1. A patent remains peding in teh USPTO unitl the applcation issues or becomes abandoned. The totoal pendancy period for a patent applcation varies depending on factors such sa patent subject matter, backlog at the PTO etc.
2. During pendancy, the owner of a patent applcation has limited options available to stop someone from "stealing the invention". Once the patent issues ,the patent owner can petition for relief in Federal Court. Until issuance, the courts generally consider the property to speculative to support a legal action, There are some options, however. If the pending applcation has published and the patent issues with claims in substantially the same form as published, the patent owner can sue for damages from teh date the applcation published.
Attorney Glassmeyer is right on the money. I write only to note that many patent applications remain pending for 24 - 36 months.
If you filed the patent application yourself the likelihood of the application maturing into a patent is slim to none -- I note this because your question should have been directed to the patent attorney who filed your application. That attorney, or another one, should be assisting you in dealing with the manufacture of your invention. There should be a written agreement between the two of you dealing with, among other things, the manufacturer's obligation to maintain confidential certain information about the invention and how to make it. Contact your patent attorney or another intellectual property attorney. Good luck.

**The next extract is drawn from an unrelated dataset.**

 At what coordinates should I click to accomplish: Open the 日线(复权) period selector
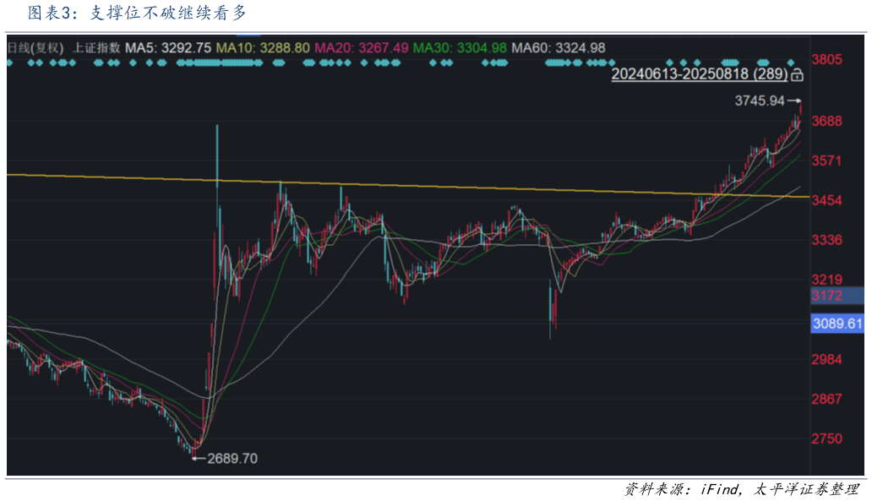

Until the United States Patent and Trademark Office issues a patent in response to your pending application, you cannot be certain whether you will be able enforce your patent against infringers. However, once the patent issues, you can seek injunctive relief in Federal Court, and you can seek damages retroactively to the date that the patent application was published. Your abiilty to stop someone from "stealing" your invention will depend on whether you are successful in obtaining a patent that covers your invention.
More importatnly, however, your question seems to indicate some confusion about intellectual property and patent rights. In general, our legal system does not allow someone to protect a mere "idea". Patents cover inventions which have been both "conceived" (an idea) AND "reduced to practice" (i.e., developed to the point where you are in possession of a useful invention). Your patent must contain more than a description of an idea--it must contain sufficient information to enable a person of ordinary skill to make or use your invention "without undue experimentaiton." Thus, conception (the idea) alone is not sufficient to obtain a patent. If your "invention" was not yet made into a working example or prototype (or at least if you did not recite in the patent specification a detailed and reasonably accurate description of how someone could make the prototype--sometimes called a "prophetic" example), you may not have been entitled to a patent. The patent examiner will review your application to ascertain whether it contains sufficient information to show that your invention was both "conceived" and "reduced to practice." Our patent system protects real, tangible inventions, not mere ideas. Thus, if you disclosed mere ideas to someone before your patent issued, and and if someone uses those ideas to make a product that us not covered by any patent that you obtain from the United States Patent and Trademark Office, you may not be able to stop them from using your idea, however brilliant it may have been.
If you had disclosed your "ideas" to someone and you had not sought a patent, and if you had taken reasonable steps to protect the confidentiality of your ideas, your ideas might have been protectable in some circumstances as trade secrets. But once a patent application is published that describes your ideas, they can no longer be protected as trade secrets because they are no longer confidential.
Further, even if you successfully obtain a patent, the claims of the patent may not be as broad as you would have liked. If someone uses your ideas but develops a product that fall outside the scope of the patent claims, there is not much that you can do about it. This happens quite frequently---a party applies for a patent hoping to get broad claims, but for many potential reasons the patent that ultimately issues is much more narrow in scope than was originally thought. A patent which is narrow in scope is easily designed around. In such circumtances, a competitor could use your general idea in a way that "designs around" the patent claims.
All of which leads to one simple point. The best way to protect yourself when you want to show your idea to others is to require everyone with whom you discuss your ideas or proposed inventions to enter into a Non Disclosure Agreement pursuant to which they agree to maintain as confidential any information that you disclose. In the event that someone violates this agreement and "steals" your ideas, you than have a contractual right to sue them for damages. This contractual right may prove more valuable to you than any patent rights which you ultimately obtain.
Finally, before any lawyer could give you definitive advice on your precise situation, a lawyer would need substantially more information. Thus, if you are concerned that someone has stolen your invention, you should retain a lawyer.
Do not be discouraged. Document the violations. If the patent does issue, then you can bring suit on the infringement. If it doesn't, then you were first to market and hopefully had time to develop good will.
[This communication is intended as general information and not specific legal advice, and this communication does not create an attorney-client relationship.]